---------- Extracted entries

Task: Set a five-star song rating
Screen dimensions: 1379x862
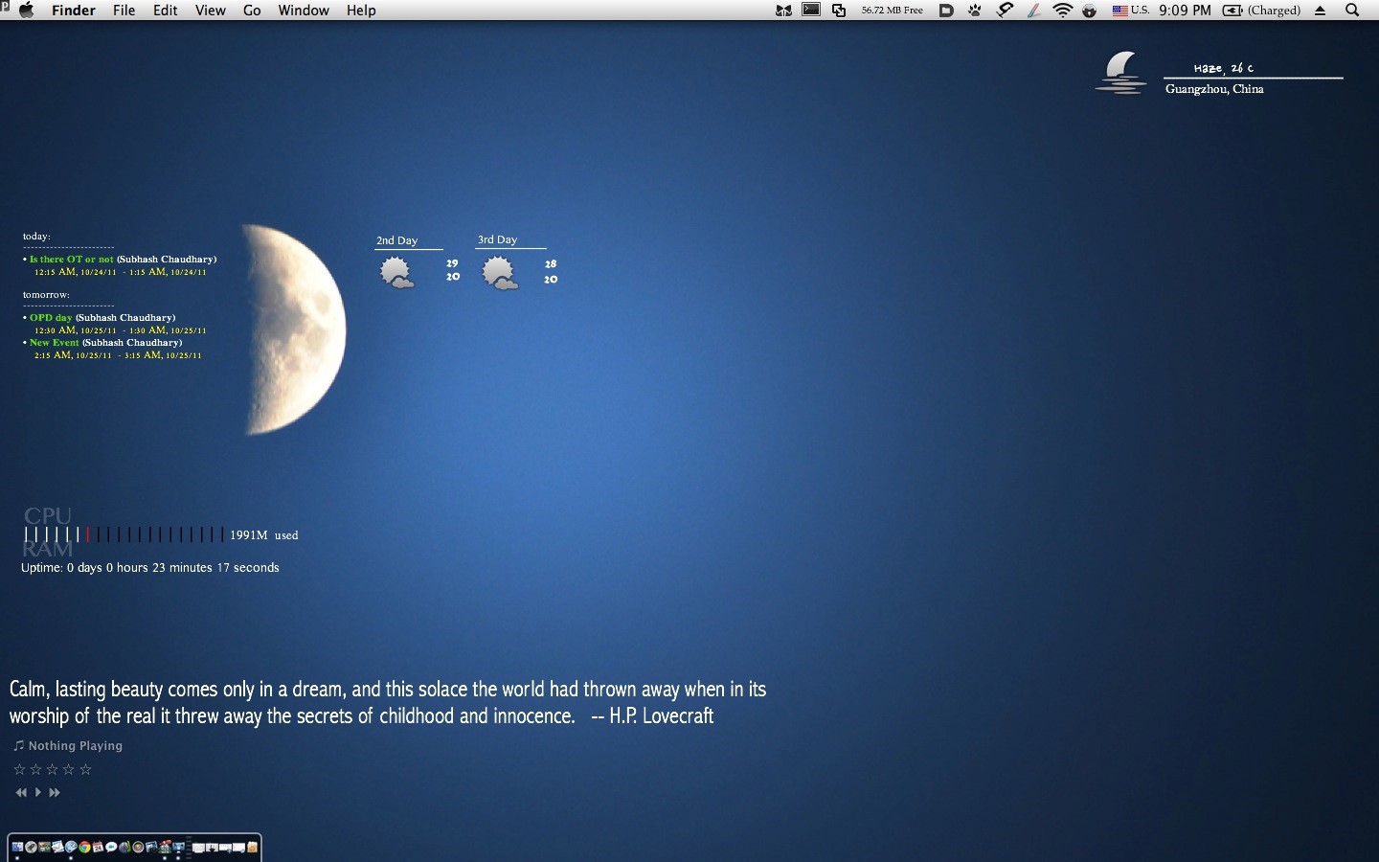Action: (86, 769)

--------------------
---------- Extracted entries

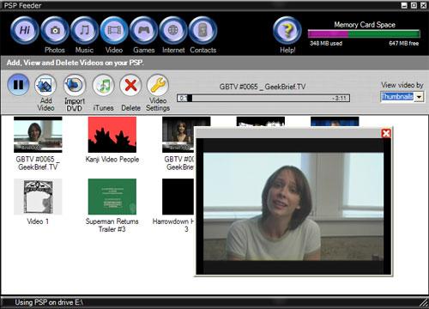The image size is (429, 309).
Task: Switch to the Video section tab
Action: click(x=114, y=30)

--------------------
---------- Extracted entries

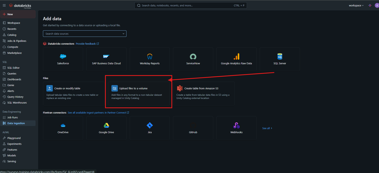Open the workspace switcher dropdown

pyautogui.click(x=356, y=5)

--------------------

Please put the part of the listing that opens with the line containing "Task: Set a five-star song rating" and closes with the line containing "Action: (86, 769)" into a JSON list of strings, one string per line, skipping blank lines. Leave the pictures out of the answer.

### Exercise output
[
  "Task: Set a five-star song rating",
  "Screen dimensions: 1379x862",
  "Action: (86, 769)"
]